More specifically, they’ve discovered that these molecules may hold promise for warning of malignancies such as esophageal cancer, where a lack of biomarkers makes it hard to detect and treat tumors early.
Ribonucleic acid (RNA) codes for proteins and carries genetic information in all living cells. In cancers, these RNA molecules are not only “turned on,” but also appear to be activated in cells that are likely to progress to cancer.
With that knowledge, it may be possible to detect cancers at an early stage—or even before they become cancer—making it possible to improve patient outcomes and even survival.
In their study, the researchers performed the first discovery and characterization of a specialized sub-class of what is known as “long intergenic” non-coding RNA molecules in esophageal malignancy.
What they found: A panel of these molecules was also “turned on” in cancer tissues and in pre-malignant tissues (for example, those at a high risk for becoming cancer).
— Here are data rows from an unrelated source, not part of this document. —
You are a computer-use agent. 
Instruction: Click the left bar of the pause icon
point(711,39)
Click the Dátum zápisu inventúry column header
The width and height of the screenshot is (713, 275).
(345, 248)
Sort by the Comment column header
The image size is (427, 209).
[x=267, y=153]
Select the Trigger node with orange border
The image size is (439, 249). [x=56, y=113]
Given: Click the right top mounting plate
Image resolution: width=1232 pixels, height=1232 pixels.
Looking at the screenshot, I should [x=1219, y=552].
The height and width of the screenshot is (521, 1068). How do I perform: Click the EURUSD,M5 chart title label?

And these RNA molecules can be detected in patient biopsy tissues using routine imaging.
Those RNA molecules also seem to inhibit the growth of esophageal cancer cells by regulating other genes potentially involved in cancer development, thus providing new opportunities for therapeutic targeting of these cancers, the authors concluded.
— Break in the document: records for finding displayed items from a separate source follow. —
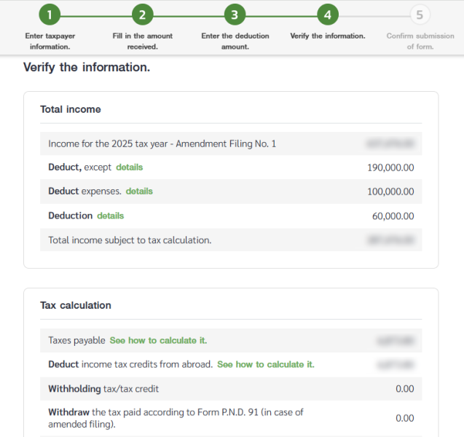Viewport: 464px width, 437px height.
Task: Open details link beside Deduction
Action: [x=111, y=216]
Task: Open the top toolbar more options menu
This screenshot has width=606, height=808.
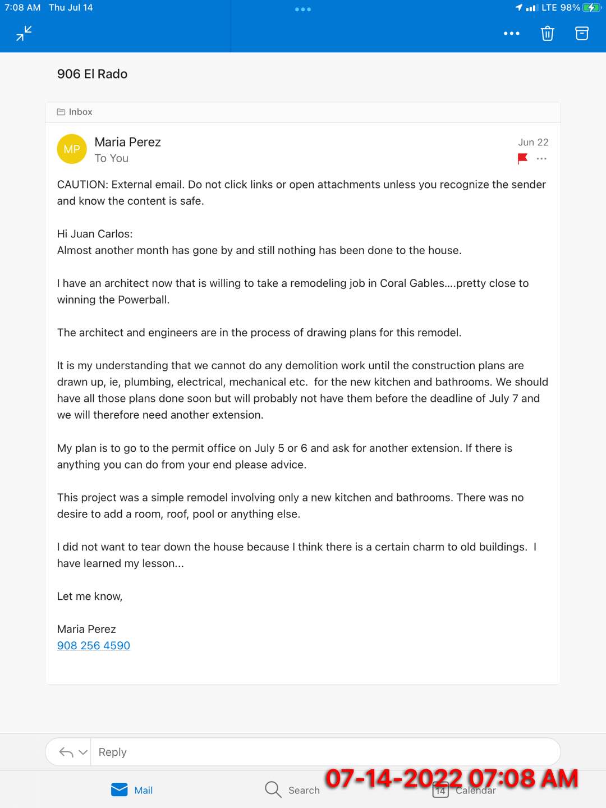Action: click(x=511, y=34)
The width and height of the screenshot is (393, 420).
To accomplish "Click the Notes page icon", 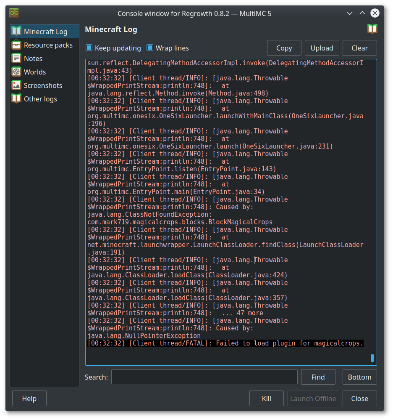I will coord(16,58).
“Our study opens a new area of investigation by implicating these RNA molecules as additional players in esophageal cancer,” Guda said. “Our goal is to understand how and when these molecules are turned-on during esophageal cancer development, and how they control other genes involved in cancer processes.”
With this new knowledge, the team hopes to test whether the RNA molecules can be integrated into CWRU’s EsoCheck molecular diagnostic panel—licensed to Lucid Diagnostics—for detecting cells at a high risk of becoming cancerous.
They also want to test whether blocking the RNA molecules, or blocking the genes controlled by these molecules, might lead to a new treatment strategy for a cancer that is often lethal.